君を抱き締める必要がない。
なんていったって、君は、僕以上に凛々しくシャンと真っ直ぐに立っている。まるで上から吊るされているようだ。
そんな風に君は落ち込むことのないように、肩と頭に糸を縫い付けている。その意思が上にあるから、君はそれを信じて、信仰して、そして盲目になるのだ。そうやって、見えないようにしているのだろう。見開いた眼はとても鋭いものだ。だけど、一直線にしか向かれてない愚かのようにとも受け止められる。強ければ強いほど、弱いことを受け止められなくなって、君は今、自分自身を勝ち誇った眼で見てないか。弱者を愚かだと決めつけていないか。
逃げ道を用意するのは、君のプライドが許さない。君は輝かしいものであるだろう。みんなの憧れになるだろう。小説や漫画の英雄になりきるのだろう。そして君の弱さは憎いものになっているのだろう。
僕は君のことを本当に愚かだと思うよ。特に融通の利かない所が損をしている。もっと上手く自分を使えばいいのに、君は英雄のふりをするから損ばかりしている。

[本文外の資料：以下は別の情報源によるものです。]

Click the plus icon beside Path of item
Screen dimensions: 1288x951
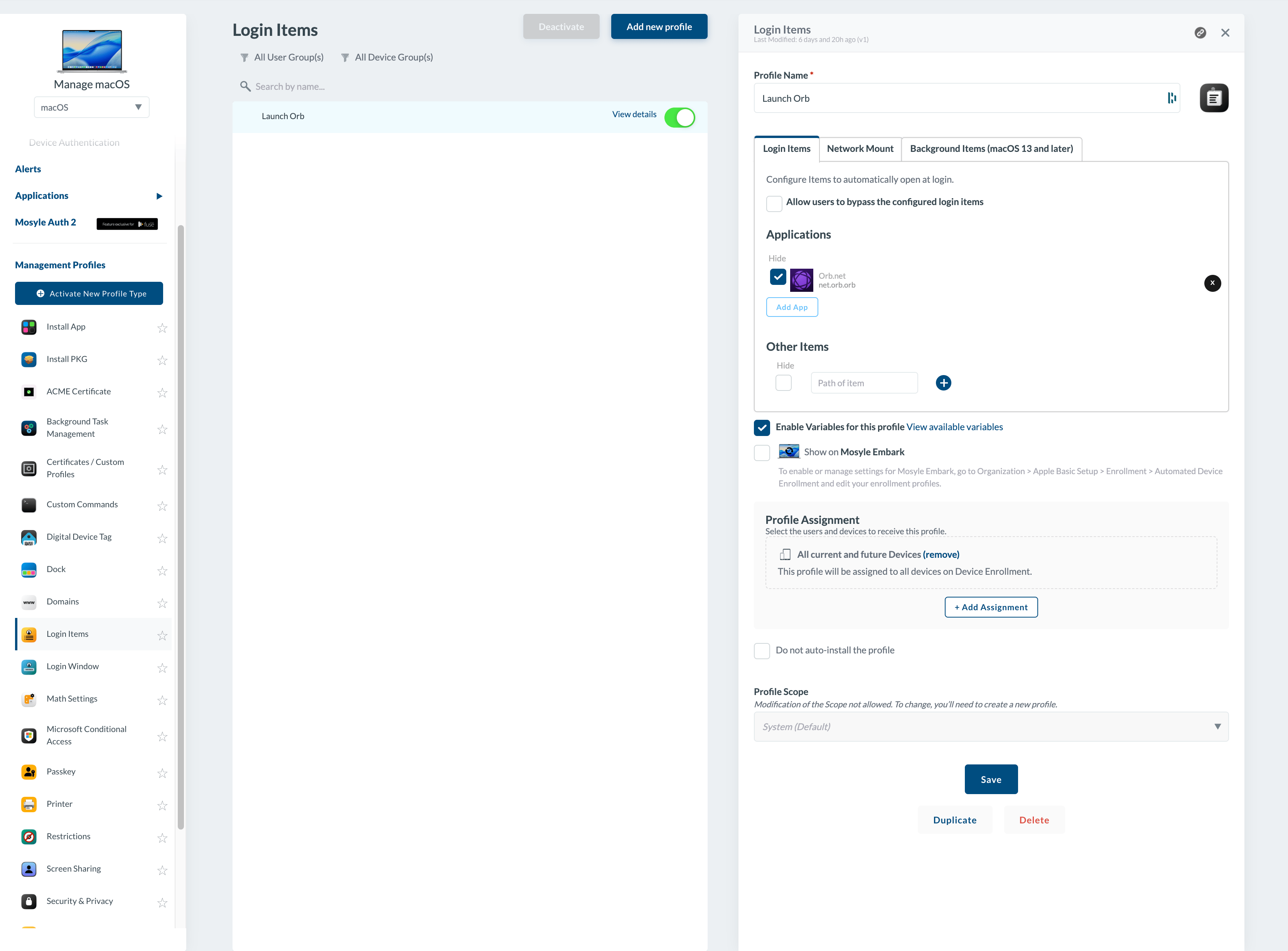(943, 383)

「君のことを僕は皆と違って、特別だなんて思わないよ。だからいい気になるなよ。君程度、全国にはごろごろいるんだからさ」
僕がそういうと、君は簡単に挑発に乗って怒りを表した。
それはさ、君が僕のことを見下しているからだろう。僕程度にそんなことを言われて、高くなったプライドに傷がついた。
「ねぇ、君はどうなりたいんだよ」
「知るか」
考えたくもない内容を突き放す。脳に入れ込まないようにしている。考え始めたら、分からなくなって、悩んで、それが弱さに変わるのを恐れている。
君は一定の正しさでいたいのだろう。
「僕は君が嫌いだ。それは変わることはない。だから期待はしていない。けれど、憎くはない。君に対して怒りは沸かない。だから、君がもし君自身で思う君じゃなくなった時に、僕は君を否定しない」
天から吊るされた糸が切れた時、僕は君を抱き締めないけれど、肩を貸してやるよ。君はそれも嫌かもしれないけれど、僕なんか君の背の高さに合わせてしゃがんでやっているんだ。
それぐらい、我慢したっていいだろう?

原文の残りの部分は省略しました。